L'aventure du commerce équitable

Une alternative à la mondialisation

Par les fondateurs de Max Havelaar

 

Editions JC Lattès

 

Ce livre explique ce qu'est le commerce équitable: un commerce où les producteurs des pays pauvres sont rétribués de manière décente, plus décente que s'ils passaient par le commerce traditionnel. Leurs produits sont vendus, dans les pays riches, aux consommateurs motivés par la justice sociale envers les producteurs du quart-monde. Ce sont de bons produits, respectant des normes de qualité strictes. Ce sont aussi, souvent, des produits écologiques, provenant de cultures non polluantes, sans pesticides dangereux. Leur prix est à peine supérieur à celui des produits ordinaires.

 

Ce livre explique aussi pourquoi ce commerce équitable reste marginal, en volume, par rapport au commerce traditionnel.

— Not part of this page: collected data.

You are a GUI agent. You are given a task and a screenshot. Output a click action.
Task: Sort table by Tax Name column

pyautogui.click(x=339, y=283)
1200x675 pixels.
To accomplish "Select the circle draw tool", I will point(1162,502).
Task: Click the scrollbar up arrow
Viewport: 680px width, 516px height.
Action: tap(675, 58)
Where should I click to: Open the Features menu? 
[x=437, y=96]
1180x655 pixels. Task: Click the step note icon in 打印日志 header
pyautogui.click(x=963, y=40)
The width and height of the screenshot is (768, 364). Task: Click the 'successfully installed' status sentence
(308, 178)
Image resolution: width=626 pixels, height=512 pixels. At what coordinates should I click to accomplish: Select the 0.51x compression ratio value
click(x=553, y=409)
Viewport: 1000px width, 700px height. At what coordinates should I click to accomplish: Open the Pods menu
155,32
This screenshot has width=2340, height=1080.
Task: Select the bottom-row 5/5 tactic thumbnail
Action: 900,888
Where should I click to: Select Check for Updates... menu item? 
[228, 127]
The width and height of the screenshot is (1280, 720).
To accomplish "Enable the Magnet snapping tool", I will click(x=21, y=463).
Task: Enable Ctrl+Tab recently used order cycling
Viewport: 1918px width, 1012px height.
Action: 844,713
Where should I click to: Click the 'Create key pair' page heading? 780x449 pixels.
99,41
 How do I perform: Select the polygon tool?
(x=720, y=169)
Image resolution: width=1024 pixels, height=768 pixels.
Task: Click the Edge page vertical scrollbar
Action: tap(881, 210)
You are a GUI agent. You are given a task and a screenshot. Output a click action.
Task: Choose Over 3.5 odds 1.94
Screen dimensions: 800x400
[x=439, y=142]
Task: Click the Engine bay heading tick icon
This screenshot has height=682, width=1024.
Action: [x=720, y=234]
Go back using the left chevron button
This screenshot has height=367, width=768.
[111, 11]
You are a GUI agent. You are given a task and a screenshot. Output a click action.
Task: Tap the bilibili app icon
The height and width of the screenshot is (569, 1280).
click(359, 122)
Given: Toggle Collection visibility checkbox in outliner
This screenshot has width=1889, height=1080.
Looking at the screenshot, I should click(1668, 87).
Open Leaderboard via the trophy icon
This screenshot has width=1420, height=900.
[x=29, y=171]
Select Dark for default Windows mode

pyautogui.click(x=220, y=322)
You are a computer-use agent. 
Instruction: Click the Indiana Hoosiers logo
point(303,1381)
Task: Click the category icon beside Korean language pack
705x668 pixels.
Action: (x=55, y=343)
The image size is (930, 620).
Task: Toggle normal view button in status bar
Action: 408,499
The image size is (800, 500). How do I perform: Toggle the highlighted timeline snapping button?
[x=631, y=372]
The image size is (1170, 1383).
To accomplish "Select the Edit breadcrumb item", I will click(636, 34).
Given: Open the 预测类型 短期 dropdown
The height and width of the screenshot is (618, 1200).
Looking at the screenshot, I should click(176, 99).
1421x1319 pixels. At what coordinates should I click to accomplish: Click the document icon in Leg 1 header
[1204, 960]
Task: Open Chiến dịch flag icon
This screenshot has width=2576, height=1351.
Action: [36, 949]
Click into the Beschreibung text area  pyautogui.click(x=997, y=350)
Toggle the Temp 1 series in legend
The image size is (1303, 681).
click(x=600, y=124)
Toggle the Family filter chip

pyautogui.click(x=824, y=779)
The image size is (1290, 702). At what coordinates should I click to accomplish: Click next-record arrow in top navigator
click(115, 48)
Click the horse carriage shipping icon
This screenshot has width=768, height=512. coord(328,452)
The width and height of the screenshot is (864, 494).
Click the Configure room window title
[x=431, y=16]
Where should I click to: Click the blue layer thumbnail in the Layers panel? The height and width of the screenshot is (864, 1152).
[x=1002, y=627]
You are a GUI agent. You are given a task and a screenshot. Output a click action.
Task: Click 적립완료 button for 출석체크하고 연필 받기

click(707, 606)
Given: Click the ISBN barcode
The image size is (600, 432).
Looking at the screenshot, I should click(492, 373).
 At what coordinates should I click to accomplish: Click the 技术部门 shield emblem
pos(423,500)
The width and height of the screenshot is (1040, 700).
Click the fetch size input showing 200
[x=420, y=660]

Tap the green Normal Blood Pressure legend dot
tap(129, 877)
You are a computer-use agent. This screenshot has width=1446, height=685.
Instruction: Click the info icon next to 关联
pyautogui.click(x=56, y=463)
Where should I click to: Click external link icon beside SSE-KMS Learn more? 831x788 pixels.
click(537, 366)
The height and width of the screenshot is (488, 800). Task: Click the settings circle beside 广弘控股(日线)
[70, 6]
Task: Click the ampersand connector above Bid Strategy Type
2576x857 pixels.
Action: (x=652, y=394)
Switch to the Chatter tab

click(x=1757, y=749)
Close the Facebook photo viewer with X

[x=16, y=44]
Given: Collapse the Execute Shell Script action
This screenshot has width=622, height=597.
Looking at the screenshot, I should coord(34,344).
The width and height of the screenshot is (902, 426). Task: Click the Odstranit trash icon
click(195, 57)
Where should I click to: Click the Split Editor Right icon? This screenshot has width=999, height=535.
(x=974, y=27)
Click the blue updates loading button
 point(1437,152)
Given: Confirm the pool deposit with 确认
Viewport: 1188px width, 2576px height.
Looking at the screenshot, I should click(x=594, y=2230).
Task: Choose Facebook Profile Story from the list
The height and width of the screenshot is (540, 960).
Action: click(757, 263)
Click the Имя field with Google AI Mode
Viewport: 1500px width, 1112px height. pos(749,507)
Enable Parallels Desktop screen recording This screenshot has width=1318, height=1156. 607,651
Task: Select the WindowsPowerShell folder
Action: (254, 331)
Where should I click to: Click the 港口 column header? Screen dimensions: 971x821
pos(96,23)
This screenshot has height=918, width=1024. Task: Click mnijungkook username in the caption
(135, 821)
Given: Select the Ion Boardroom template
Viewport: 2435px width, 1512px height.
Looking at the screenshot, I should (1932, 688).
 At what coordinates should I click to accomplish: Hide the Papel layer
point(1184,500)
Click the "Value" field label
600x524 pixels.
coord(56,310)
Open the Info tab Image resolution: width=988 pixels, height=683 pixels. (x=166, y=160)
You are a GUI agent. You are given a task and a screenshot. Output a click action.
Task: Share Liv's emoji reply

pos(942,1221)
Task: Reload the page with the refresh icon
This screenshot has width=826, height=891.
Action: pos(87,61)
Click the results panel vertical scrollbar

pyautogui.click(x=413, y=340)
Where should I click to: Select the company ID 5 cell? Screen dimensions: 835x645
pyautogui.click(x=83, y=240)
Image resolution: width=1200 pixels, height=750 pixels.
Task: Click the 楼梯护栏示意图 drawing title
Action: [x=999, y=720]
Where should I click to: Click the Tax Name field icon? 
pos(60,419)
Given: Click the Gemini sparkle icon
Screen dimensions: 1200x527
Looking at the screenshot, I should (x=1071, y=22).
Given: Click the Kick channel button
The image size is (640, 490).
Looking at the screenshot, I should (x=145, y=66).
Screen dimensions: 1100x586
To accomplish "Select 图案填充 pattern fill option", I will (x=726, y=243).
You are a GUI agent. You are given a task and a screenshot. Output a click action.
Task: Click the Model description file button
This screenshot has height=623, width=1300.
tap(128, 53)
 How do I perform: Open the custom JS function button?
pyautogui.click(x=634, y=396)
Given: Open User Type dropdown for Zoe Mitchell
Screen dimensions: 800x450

Il apporte un message d'espoir: peu à peu les consommateurs de nos pays prennent conscience de la possibilité d'aider les producteurs des pays pauvres à vivre mieux, sans les subventionner, en achetant simplement ce qu'ils produisent à un prix honnête, qui se traduit pour nous par un surcoût insignifiant.

 

Contrairement au sous-titre "Une alternative à la mondialisation", le commerce équitable ne représente pas – et ne représentera jamais – une alternative à la mondialisation. La mondialisation est un phénomène d'ouverture des frontières, de communications faciles et rapides et de développement commercial à l'échelle mondiale. Loin d'en être une alternative, le commerce équitable en profite.

 

Le livre montre comment, peu à peu, les multinationales deviennent plus citoyennes au fur et à mesure que les consommateurs deviennent plus exigeants en matière de sort des populations pauvres qui sont leurs fournisseurs et leurs ouvriers. Il montre aussi comment elles sont obligées de respecter de plus en plus l'environnement.

 

Contrairement à ce que le sous-titre malheureux "Une alternative à la mondialisation" laisse penser, ce livre n'est pas un argumentaire contre les multinationales ou la mondialisation. Le commerce équitable n'est vraiment pas une alternative à la mondialisation. Ce n'est pas aux entreprises de créer des normes de respect de l'environnement, c'est aux gouvernements de leur imposer ce respect par des normes et des contrôles. Ce n'est pas aux entreprises de faire la charité, c'est aux gouvernements et aux particuliers de faire les dons qu'il faut. Les entreprises ne sont pas, d'elles-mêmes, citoyennes, mais elles le deviennent très vite lorsque leurs clients l'exigent et risquent de les abandonner au profit de concurrents vertueux.